= TASK OBJECTIVE =
Reproduce only the lines between the one holding "Describe the element at coordinates (396, 74)" and the one holding "This screenshot has width=1280, height=720.", inclusive, swapping "element" for "item" and leaving everything else unchanged.

(Items listed in a dataset)
# # # # # # #

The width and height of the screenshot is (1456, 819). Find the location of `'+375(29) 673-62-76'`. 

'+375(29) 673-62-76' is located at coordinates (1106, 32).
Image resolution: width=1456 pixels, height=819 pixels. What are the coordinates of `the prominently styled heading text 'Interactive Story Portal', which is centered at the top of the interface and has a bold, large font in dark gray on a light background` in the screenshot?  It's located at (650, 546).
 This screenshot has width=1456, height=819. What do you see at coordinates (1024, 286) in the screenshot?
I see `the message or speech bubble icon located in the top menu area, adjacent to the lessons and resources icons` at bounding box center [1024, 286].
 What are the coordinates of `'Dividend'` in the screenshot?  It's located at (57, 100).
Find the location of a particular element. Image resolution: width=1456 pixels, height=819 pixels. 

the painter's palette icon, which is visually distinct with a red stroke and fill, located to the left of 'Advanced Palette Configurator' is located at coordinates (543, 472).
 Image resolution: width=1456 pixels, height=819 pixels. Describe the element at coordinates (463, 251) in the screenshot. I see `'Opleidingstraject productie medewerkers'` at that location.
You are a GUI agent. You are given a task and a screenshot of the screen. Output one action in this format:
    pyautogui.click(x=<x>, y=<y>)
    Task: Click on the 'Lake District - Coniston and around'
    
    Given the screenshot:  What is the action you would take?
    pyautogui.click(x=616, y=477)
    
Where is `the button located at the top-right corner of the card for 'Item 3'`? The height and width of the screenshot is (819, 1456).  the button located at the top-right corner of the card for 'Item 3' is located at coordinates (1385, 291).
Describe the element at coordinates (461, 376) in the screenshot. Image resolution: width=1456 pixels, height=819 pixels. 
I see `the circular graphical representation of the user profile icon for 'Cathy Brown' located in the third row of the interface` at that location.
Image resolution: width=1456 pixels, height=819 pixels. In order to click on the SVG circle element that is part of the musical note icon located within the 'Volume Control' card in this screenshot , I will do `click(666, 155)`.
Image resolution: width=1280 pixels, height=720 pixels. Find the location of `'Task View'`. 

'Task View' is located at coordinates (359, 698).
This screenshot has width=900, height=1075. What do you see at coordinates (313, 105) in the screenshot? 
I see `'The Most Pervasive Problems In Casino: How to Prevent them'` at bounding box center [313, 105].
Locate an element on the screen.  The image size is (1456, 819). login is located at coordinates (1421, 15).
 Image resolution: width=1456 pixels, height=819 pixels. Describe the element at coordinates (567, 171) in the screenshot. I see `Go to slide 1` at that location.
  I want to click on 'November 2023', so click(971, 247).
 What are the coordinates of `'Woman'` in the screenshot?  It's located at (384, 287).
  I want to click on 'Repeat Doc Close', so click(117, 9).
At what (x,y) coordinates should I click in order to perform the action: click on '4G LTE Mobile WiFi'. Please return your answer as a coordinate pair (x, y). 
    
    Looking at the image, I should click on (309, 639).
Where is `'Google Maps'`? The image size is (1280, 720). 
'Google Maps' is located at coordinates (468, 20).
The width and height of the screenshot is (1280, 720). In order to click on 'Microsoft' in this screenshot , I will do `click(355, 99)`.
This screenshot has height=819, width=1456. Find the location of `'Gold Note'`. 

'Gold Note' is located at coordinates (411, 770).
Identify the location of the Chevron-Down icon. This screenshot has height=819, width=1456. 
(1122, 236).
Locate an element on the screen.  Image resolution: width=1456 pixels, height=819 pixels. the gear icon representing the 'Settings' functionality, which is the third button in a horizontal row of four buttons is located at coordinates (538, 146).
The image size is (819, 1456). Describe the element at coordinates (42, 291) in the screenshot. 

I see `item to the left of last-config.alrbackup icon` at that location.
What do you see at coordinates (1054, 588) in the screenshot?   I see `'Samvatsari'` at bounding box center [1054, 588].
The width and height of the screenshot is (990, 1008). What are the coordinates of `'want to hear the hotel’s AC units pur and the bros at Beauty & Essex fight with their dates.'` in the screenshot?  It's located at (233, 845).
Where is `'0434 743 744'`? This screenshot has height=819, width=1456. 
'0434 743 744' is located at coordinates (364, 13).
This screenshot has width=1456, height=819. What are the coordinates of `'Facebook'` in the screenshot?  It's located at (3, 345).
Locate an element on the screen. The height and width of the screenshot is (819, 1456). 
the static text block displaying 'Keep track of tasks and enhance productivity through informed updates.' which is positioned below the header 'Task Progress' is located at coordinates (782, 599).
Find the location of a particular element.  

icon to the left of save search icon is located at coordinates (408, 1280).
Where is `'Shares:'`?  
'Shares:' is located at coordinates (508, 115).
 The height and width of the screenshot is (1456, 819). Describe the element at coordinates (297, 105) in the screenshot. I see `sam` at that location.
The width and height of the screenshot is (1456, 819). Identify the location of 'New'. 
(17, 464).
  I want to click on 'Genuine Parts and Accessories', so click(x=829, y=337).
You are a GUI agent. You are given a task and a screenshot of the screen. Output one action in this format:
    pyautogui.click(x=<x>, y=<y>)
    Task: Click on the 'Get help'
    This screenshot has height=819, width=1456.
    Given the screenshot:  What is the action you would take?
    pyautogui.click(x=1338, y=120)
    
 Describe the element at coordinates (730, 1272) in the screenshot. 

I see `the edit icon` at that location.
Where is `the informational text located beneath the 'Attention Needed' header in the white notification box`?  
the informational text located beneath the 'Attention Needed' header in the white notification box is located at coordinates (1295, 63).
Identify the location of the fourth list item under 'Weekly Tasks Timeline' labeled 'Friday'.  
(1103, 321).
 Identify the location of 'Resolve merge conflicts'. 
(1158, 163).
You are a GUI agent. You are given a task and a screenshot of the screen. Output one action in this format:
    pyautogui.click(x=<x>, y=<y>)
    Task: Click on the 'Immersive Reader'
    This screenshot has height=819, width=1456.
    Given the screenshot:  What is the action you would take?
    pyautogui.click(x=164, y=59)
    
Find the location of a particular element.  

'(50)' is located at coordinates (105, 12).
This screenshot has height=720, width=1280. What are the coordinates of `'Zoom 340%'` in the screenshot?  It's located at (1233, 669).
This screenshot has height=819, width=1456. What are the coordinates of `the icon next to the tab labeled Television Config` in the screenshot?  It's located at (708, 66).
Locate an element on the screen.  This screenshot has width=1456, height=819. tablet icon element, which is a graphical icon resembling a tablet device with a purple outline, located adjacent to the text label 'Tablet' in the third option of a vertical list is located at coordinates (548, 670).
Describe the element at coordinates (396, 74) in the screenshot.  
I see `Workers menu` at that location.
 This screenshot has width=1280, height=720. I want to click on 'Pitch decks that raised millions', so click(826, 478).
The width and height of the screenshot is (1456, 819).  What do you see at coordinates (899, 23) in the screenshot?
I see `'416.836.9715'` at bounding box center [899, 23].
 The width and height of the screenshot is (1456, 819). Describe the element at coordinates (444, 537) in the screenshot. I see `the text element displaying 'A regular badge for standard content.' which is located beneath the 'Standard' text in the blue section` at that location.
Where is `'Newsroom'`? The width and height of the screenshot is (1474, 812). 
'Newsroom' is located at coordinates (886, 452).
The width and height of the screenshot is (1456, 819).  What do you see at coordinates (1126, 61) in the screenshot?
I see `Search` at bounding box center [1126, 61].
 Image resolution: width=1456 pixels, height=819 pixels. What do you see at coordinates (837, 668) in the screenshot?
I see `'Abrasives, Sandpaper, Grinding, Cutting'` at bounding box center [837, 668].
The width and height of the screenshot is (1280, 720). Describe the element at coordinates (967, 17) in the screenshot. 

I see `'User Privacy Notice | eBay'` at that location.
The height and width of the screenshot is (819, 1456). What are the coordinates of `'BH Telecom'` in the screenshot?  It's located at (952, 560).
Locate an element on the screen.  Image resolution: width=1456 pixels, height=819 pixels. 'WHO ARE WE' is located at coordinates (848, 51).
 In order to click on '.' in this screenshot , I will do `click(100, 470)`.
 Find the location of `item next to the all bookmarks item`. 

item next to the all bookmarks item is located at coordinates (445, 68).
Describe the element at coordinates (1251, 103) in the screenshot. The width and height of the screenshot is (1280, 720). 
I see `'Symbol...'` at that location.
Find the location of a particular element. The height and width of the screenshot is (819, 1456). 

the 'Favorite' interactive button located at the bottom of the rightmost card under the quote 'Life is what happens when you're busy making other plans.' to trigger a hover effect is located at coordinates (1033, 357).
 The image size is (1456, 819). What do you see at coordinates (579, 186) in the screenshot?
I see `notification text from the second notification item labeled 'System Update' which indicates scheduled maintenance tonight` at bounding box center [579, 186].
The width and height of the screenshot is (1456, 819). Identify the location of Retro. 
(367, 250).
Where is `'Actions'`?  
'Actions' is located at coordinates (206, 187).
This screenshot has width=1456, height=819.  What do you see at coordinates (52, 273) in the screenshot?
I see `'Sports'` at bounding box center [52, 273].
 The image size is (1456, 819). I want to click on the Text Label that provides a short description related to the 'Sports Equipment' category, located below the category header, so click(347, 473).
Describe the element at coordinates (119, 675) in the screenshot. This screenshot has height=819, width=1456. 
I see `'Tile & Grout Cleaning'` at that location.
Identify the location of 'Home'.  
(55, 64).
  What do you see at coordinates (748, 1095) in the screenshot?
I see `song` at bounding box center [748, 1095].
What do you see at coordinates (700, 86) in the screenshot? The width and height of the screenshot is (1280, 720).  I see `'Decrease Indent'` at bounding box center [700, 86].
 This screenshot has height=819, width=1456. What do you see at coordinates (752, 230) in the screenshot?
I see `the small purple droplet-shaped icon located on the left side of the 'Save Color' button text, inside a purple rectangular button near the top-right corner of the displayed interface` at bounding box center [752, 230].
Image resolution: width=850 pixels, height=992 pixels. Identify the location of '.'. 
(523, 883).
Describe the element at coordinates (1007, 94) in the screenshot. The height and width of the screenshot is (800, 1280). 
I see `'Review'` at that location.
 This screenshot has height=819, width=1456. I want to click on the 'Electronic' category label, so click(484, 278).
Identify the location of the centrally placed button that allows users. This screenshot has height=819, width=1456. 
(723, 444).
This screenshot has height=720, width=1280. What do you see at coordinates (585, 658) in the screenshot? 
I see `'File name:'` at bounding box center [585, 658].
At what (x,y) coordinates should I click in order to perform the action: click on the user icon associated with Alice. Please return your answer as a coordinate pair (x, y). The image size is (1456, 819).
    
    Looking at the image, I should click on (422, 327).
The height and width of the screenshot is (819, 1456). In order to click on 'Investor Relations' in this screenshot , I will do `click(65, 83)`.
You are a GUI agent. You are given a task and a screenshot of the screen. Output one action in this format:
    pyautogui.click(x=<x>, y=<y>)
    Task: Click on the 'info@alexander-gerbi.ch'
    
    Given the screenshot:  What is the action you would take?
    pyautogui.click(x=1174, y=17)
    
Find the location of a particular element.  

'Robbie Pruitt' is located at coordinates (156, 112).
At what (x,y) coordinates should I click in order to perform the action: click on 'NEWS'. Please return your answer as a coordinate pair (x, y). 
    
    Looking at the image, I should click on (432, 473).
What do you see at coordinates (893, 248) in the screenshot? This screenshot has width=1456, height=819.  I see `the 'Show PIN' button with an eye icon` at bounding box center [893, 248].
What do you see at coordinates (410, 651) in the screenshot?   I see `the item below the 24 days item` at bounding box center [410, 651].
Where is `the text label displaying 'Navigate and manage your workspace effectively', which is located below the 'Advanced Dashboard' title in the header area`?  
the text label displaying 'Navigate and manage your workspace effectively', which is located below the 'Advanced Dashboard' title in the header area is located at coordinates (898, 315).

# # # # # # #

= REPLY TO THE TASK =
Describe the item at coordinates (396, 74) in the screenshot.  
I see `Workers menu` at that location.
 This screenshot has width=1280, height=720. I want to click on 'Pitch decks that raised millions', so click(826, 478).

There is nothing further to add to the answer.